Q. If you run select * query in Hive, why it’s not run MapReduce?
It’s an optimization technique. hive.fetch.task.conversion property can (FETCH task) minimize the latency of MapReduce
overhead. When queried SELECT, FILTER, LIMIT queries, this property skip MapReduce and using FETCH task. As a result, Hive can execute query without run MapReduce task
By default, it’s valued “minimal”. Which optimize: SELECT STAR, FILTER on partition columns, LIMIT queries only, where
as another value is “more” which optimize : SELECT, FILTER, LIMIT only (+TABLESAMPLE, virtual columns).
Q.If you run hive as a server, what are the available mechanism for connecting it from the application?
There are following ways by which you can connect with the Hive Server:
1. Thrift Client: Using thrift you can call hive commands from a various programming languages e.g. C++, Java, PHP, Python and Ruby.
2. JDBC Driver : It supports the Type 4 (pure Java) JDBC Driver
3. ODBC Driver: It supports ODBC protocol.
Q.What is serde ? Why you use it? What are different format of Serde ?
The SerDe interface allows you to instruct Hive as to how a record should be processed. A SerDe is a combination of a Serializer and a Deserializer (hence, Ser-De). The Deserializer interface takes a string or binary representation of a record, and translates it into a Java object that Hive can manipulate. The Serializer, however, will take a Java object that Hive has been working with, and turn it into something that Hive can write to HDFS or another supported system. Commonly, Deserializers are used at query time to execute SELECT statements, and Serializers are used when writing data, such as through an INSERT-SELECT statement.
Q. How to start Hive Thrift server ?
To Start Thrift Server use below command :
$hive -service hiveserver
Q. What types of Input Format supported in Hive?
A file format is the way in which information is stored or encoded in a computer file. In Hive it refers to how records are stored inside the file.
TEXTFILE format is a famous input/output format used in Hadoop. In Hive if we define a table as TEXTFILE it can load data of form CSV (Comma Separated Values), delimited by Tabs, Spaces and JSON data.
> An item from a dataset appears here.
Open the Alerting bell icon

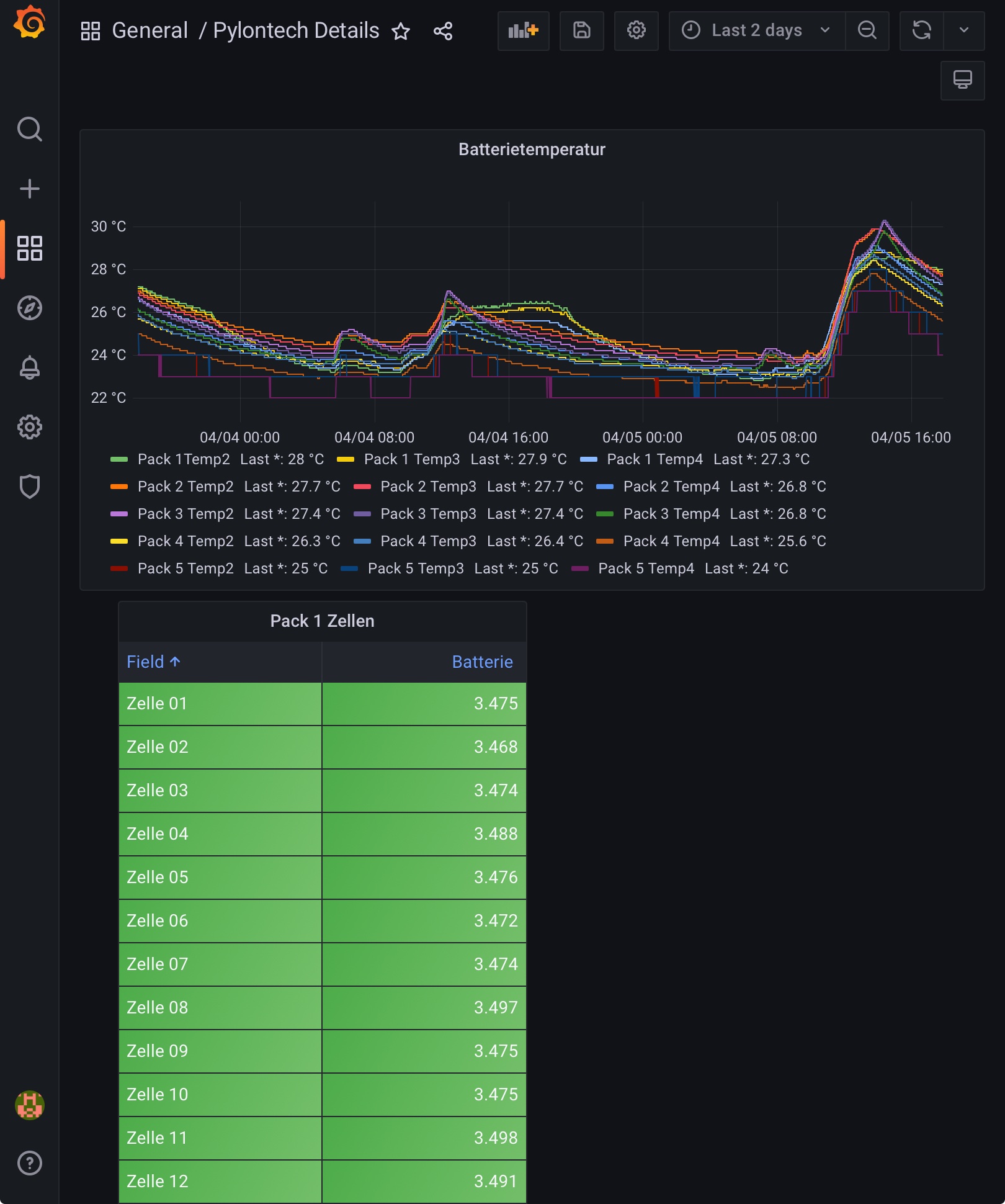29,367
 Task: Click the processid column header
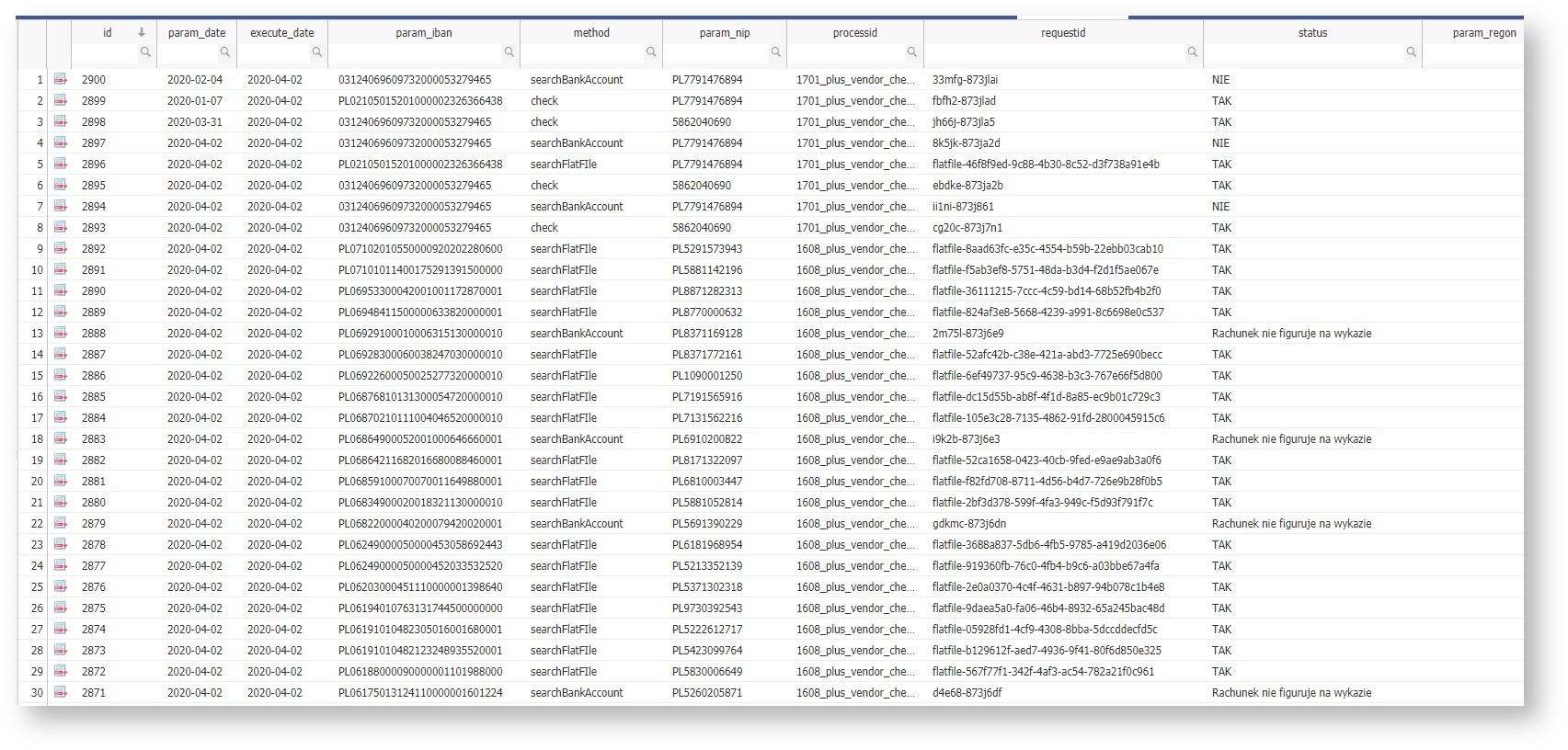(x=855, y=33)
Sequence files are flat files consisting of binary key-value pairs. When Hive converts queries to MapReduce jobs, it decides on the appropriate key-value pairs to be used for a given record. Sequence files are in a binary format which are able to split and the main use of these files is to club two or more smaller files and make them as a one sequence file.
RCFILE stands of Record Columnar File which is another type of binary file format which offers high compression rate on the top of the rows.
RCFILE is used when we want to perform operations on multiple rows at a time.
RCFILEs are flat files consisting of binary key/value pairs, which shares many similarities with SEQUENCEFILE. RCFILE stores columns of a table in the form of record in a columnar manner.
ORC stands for Optimized Row Columnar which means it can store data in an optimized way than the other file formats. ORC reduces the size of the original data up to 75%. As a result of the speed of data processing also increases.
Q. What is Hcatalog ?
It assists integration with other tools and supplies to read and write interfaces for Pig, Hive, and Map/Reduce.
It provides shared schema and data types for Hadoop tools.You do not have to explicitly type the data structures in each program.
It exposes the information as Rest Interface for external data access.
It also integrates with Sqoop, which is a tool designed to transfer data back and forth between Hadoop and relational databases such as SQL Server and Oracle
It provide APIs and webservice wrapper for accessing metadata in hive metastore.
HCatalog also exposes a REST interface so that you can create custom tools and applications to interact with Hadoop data structures.